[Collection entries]
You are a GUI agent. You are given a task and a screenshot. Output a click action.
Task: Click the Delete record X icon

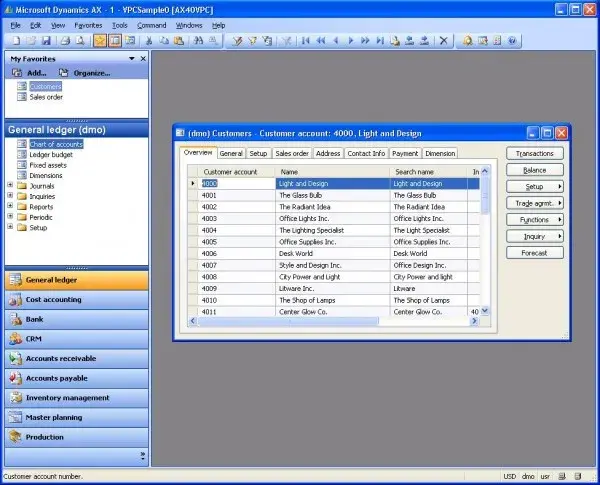click(443, 41)
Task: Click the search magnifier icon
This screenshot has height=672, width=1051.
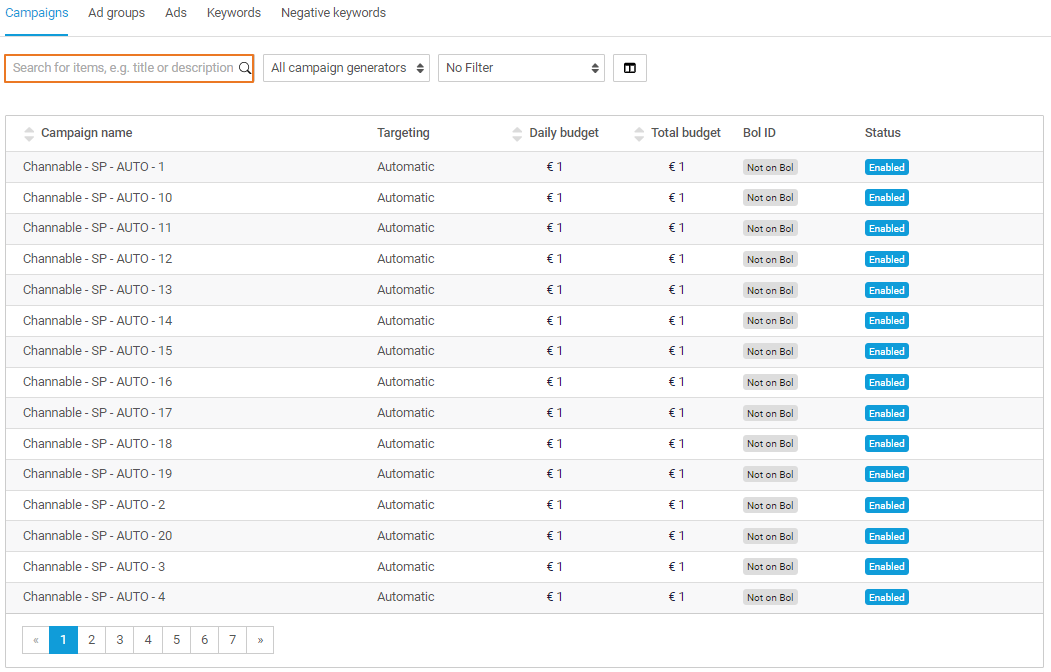Action: pyautogui.click(x=244, y=68)
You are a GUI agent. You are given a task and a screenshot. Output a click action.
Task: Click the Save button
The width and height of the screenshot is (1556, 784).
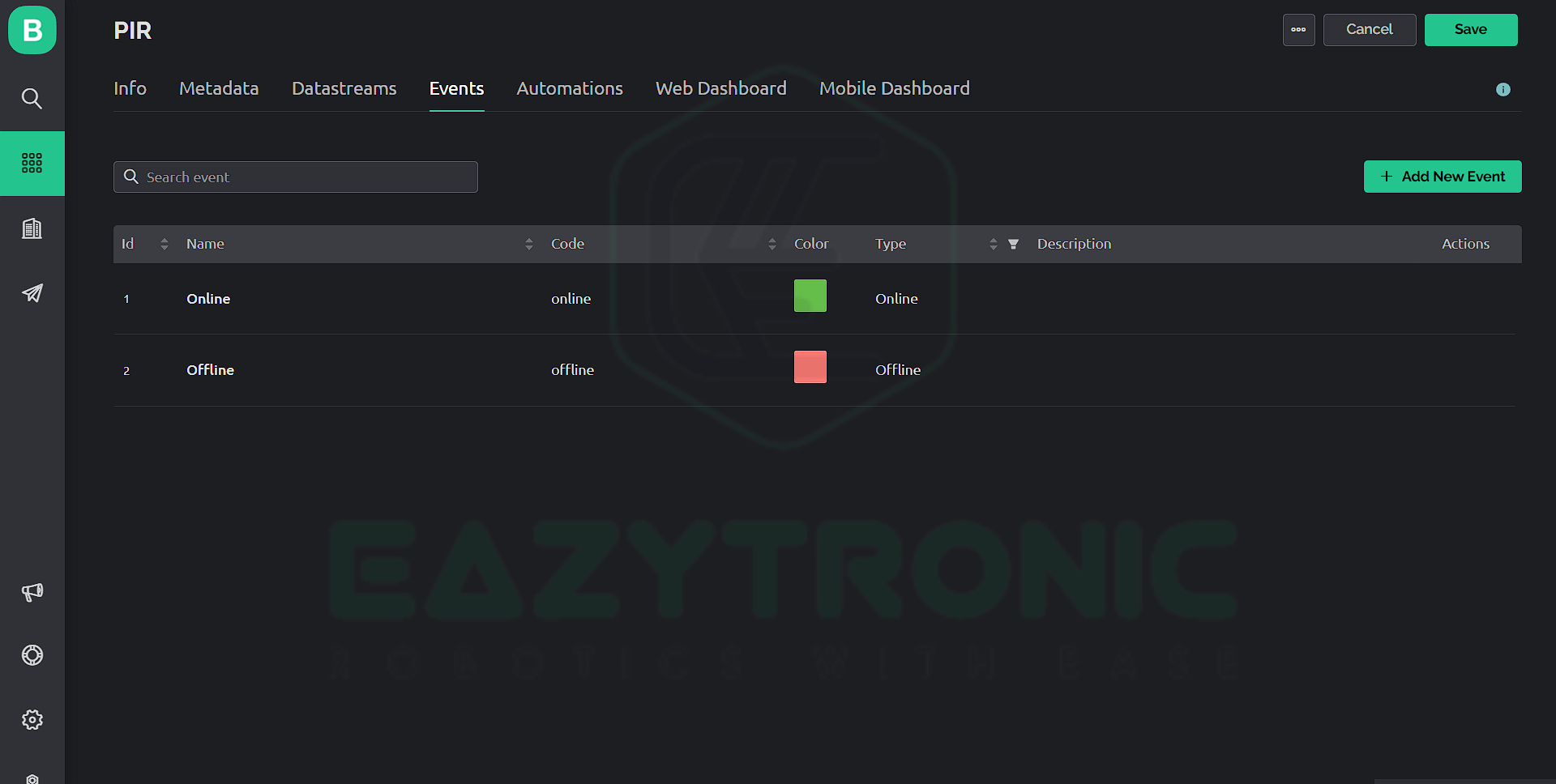coord(1470,30)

- **Work to complete**:
Your answer must be an exact copy of the records, with no pictures in it.

- **Finished exercise**:
You are a GUI agent. You are given a task and a screenshot. Output a click action.
Task: Click the Delete record X icon

click(443, 41)
Task: Click the search magnifier icon
This screenshot has height=672, width=1051.
Action: pyautogui.click(x=244, y=68)
You are a GUI agent. You are given a task and a screenshot. Output a click action.
Task: Click the Save button
The width and height of the screenshot is (1556, 784).
coord(1470,30)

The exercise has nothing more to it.